En confiant de nouveau le portefeuille des Finances à Bill Morneau, Justin Trudeau persiste et signe : déficits sans fin, dépenses inutiles et hausses d’impôts qui rendent la vie moins abordable pour les Canadiens.

En maintenant le ministre de la Justice David Lametti au poste de procureur général, Justin Trudeau montre qu’il n’a tiré aucune leçon du scandale SNC Lavalin.

À l’important portefeuille de l’Infrastructure, Justin Trudeau a nommé l’ex ministre de l’Environnement, Catherine McKenna; celle là même qui a imposé la taxe carbone de M. Trudeau et qui a fait une brèche sérieuse dans les relations entre le gouvernement fédéral et plusieurs provinces, dont le Manitoba. Cette décision ne présage rien de bon pour la collaboration fédérale-provinciale à l’égard des priorités en matière d’infrastructures.

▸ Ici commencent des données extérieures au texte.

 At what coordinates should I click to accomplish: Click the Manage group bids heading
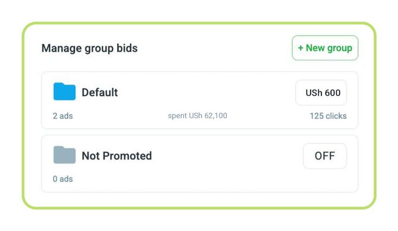[90, 48]
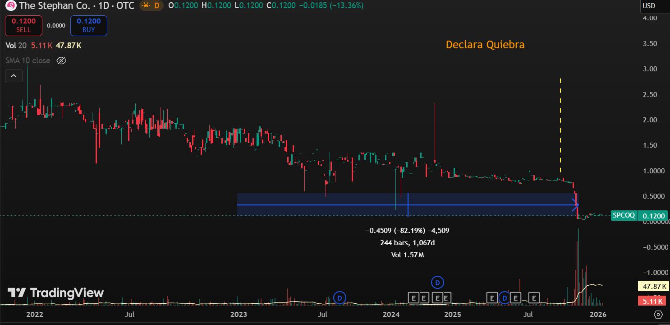Click the first earnings marker after 2024
Image resolution: width=670 pixels, height=325 pixels.
(x=414, y=297)
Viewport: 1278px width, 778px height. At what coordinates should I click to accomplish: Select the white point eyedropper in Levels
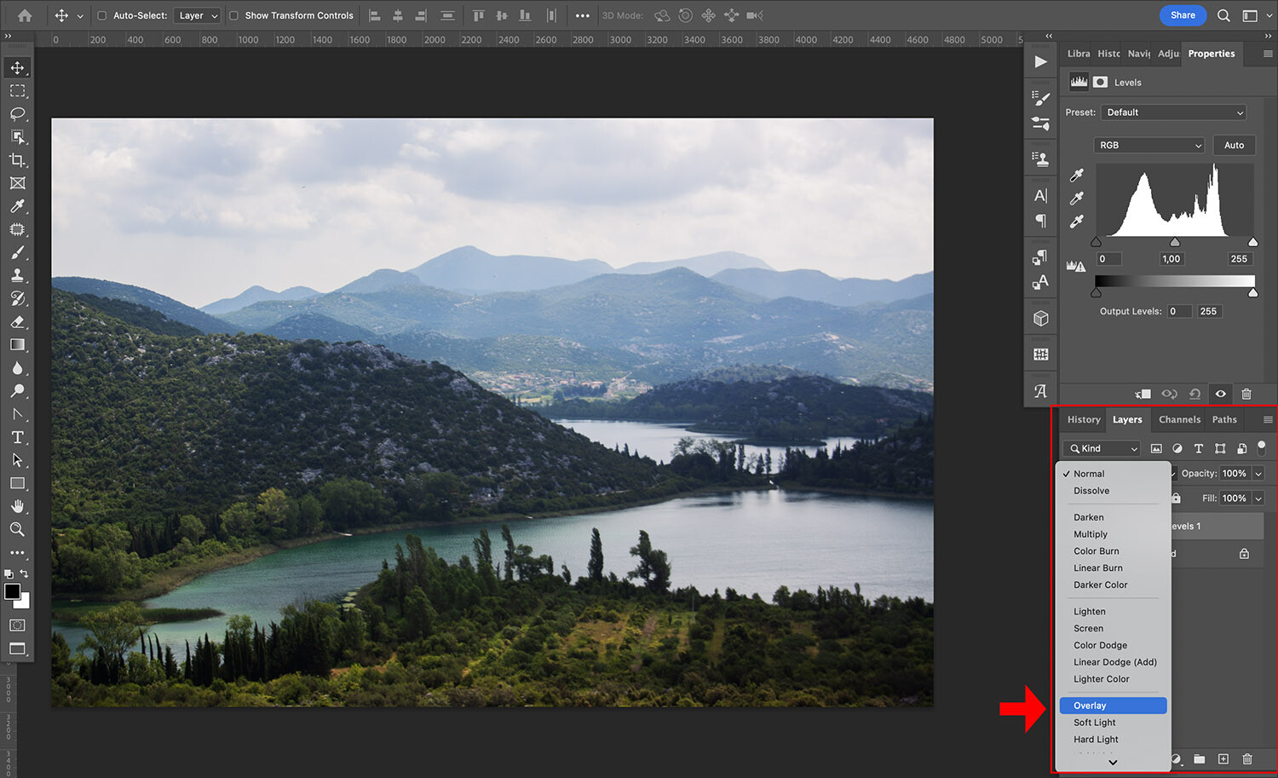tap(1076, 221)
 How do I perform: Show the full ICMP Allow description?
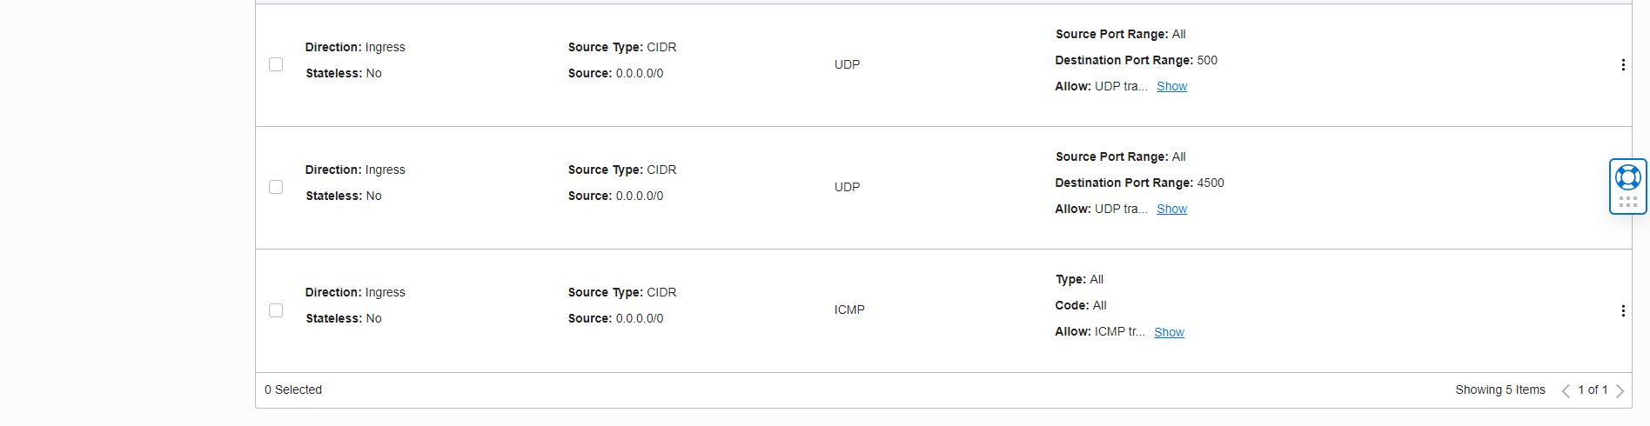[x=1169, y=333]
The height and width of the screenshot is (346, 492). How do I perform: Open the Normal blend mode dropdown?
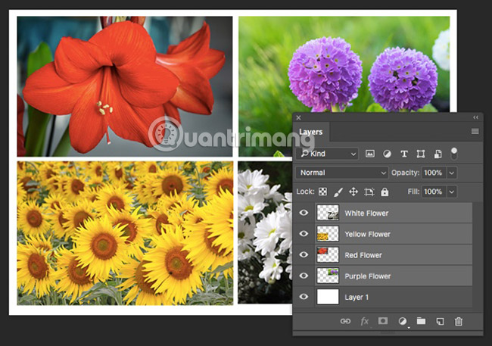[342, 173]
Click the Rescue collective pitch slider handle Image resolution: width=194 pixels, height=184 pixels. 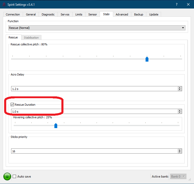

Pour moi, votre représentant élu, les décisions du gouvernement Trudeau (ou son inaction) sont préoccupantes. Et en tant que député d’une circonscription rurale, aucune ne m’inquiète plus que celle de confier à une seule ministre le portefeuille du Développement économique rural et celui des Femmes et de l’Égalité des genres au Canada.

Par ses décisions, Justin Trudeau montre qu’il accorde très peu d’importance à la population du Canada rural. On peut donc supposer qu’aucun de ces portefeuilles ne recevra toute l’attention qu’il mérite.

Voulant projeter l’image d’un premier ministre en phase avec les besoins du Canada rural, il a créé le ministère du Développement économique rural quelques mois à peine avant la tenue des élections. Au lendemain du scrutin, ce portefeuille n’a plus tellement d’importance à ses yeux.

De plus, sachant que M. Trudeau a tendance à prioriser les questions relatives au genre, je doute fort que le volet Développement économique rural reçoive une attention digne des collectivités rurales du Canada.

Plus de six millions de Canadiens vivent dans une collectivité rurale. Ils ont des besoins et des préoccupations qui leur sont propres. Ils méritent d’avoir un gouvernement qui veille à leurs intérêts, pas un gouvernement qui les traite comme des citoyens de deuxième ordre.

Je continuerai d’exprimer haut et fort les besoins des Canadiens des milieux ruraux, et l’équipe des conservateurs continuera de demander des comptes au gouvernement libéral.